New Texas Law Protects Religious Leaders From The Law


Religious leaders in Texas will no longer be subject to state laws requiring them to obey subpoenas by providing copies of sermons or testifying about sermons.

Republican Gov. Greg Abbott of Texas signed Senate Bill 24 during a service inside the Grace Church in The Woodlands on May 21, reports the Houston Chronicle.

SB 24, written by Republican state Sen. Joan Huffman, says the government cannot "compel the production or disclosure of a written copy or audio or video recording of a sermon delivered by a religious leader during religious worship ... or compel the religious leader to testify regarding the sermon," notes The Texas Tribune.

Abbott touted the new law to the congregation, who do not have the same rights under Texas law to ignore subpoenas like religious leaders now can:

Texas law now will be your strength and your sword and your shield. You will be shielded by any effort by any other government official in any other part of the state of Texas from having subpoenas to try to pry into what you’re doing here in your churches.

Abbott and Lt. Gov. Dan Patrick joined were joined by Pastor Steve Riggle and three other religious leaders whose sermons were lawfully subpoenaed in 2014 because the pastors were part of a political petition drive to overturn a Houston nondiscrimination ordinance that protected LGBT people, according to the Houston Chronicle.

At the time, then-Houston Mayor Annise Parker said the city wanted to know what instructions the pastors gave regarding the political petition drive, but the subpoenas of the pastors' sermons were portrayed as violating their religious freedom.

"You are fighters for freedom," Abbott told the church.
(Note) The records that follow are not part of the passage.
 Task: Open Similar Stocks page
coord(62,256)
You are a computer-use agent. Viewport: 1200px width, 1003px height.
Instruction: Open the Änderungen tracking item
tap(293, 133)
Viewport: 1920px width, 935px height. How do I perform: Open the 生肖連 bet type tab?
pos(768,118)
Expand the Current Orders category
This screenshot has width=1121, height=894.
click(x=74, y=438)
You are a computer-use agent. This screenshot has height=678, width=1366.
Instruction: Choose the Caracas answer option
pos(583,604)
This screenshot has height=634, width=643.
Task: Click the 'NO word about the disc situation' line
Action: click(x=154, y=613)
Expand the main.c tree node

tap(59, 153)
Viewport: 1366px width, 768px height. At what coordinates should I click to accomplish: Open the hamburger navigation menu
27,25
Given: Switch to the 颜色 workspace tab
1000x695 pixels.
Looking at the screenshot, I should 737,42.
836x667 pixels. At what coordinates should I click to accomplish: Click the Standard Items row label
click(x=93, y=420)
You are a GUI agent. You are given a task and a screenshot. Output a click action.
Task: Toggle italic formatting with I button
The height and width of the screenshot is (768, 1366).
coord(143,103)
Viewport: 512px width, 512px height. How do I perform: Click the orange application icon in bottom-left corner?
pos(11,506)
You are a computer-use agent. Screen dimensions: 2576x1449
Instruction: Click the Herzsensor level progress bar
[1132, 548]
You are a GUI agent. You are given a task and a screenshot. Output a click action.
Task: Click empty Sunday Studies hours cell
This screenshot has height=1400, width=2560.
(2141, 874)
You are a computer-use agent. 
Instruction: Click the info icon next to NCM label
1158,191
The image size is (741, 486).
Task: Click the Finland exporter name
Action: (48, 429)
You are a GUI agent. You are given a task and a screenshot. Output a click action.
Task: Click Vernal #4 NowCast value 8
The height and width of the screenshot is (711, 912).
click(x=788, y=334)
Meanwhile, Patrick shifted the focus to the controversial issue of bathrooms access for transgender people: "The Sermon Protection Act came about because of an issue, an issue that's not a Republican issue or a Democratic issue," Patrick stated. "It's the right issue, and that's to keep men out of ladies' rooms."

Patrick was referring to the nondiscrimination ordinance, which did not mention public bathrooms.

The Houston Chronicle notes that it is already against the law to assault someone in a bathroom, but conservatives ran an ad against the nondiscrimination ordinance that showed a male predator following a little girl into a bathroom stall, suggesting that transgender people were sexual predators.

Some legal experts have said the new law could actually help protect religious leaders who are suspected of sex abuse.

"We never thought we'd need [the sermon law], but this is a crazy day," Riggle stated. "We never thought we'd have to define men and women either, but here we are. We thought the name on the restroom doors actually meant something."